Buffalo inventor Wilson Greatbatch changed the game for the medical community right from his own backyard in Clarence, NY in 1958.
A Cornell University graduate and assistant professor in electrical engineering at the University of Buffalo, Greatbatch happened on a revolutionary idea in 1956 based on a small mistake while building a heart rhythm recording device. Greatbatch was using an ill-fitting piece, which, in turn, produced intermittent electrical pulses. Greatbatch recognized the unintentional pulses to be the sound of a heartbeat rhythm, instantly igniting the innovative idea for what we know today as a heart pacemaker.

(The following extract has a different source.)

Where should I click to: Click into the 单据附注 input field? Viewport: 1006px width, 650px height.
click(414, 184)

After two years of putting prototype ideas to paper, Greatbatch quit his job-while supporting his family with his savings and a vegetable garden to fully focus on his idea of creating an internal pacemaker that would neither be disrupted by the user nor require charging. 50 prototypes and $2,000 later, Greatbatch’s first successful pacemaker was implanted into a 77-year-old man in 1960, keeping the patient alive for 30 months beyond expectations.

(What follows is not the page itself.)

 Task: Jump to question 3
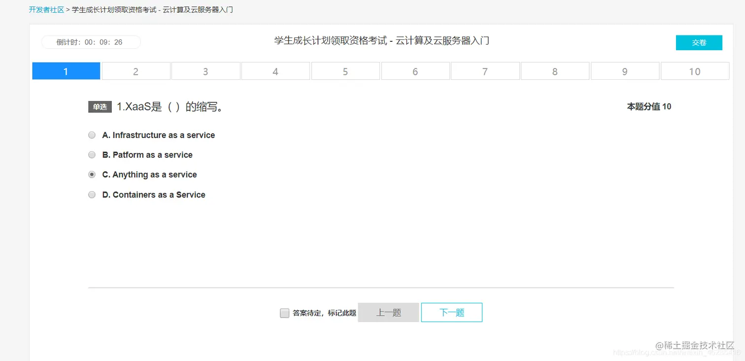tap(205, 70)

Even after this novel invention, Greatbatch continued to make profound impacts within the medical community. He proceeded to create additional inventions, obtaining over 50 US patents and 300 international patents. Greatbatch passed away at the age of 92 in 2011 in his Williamsville home, and is still known today as a humble inventor whose most notable invention still keeps hearts beating throughout the world daily.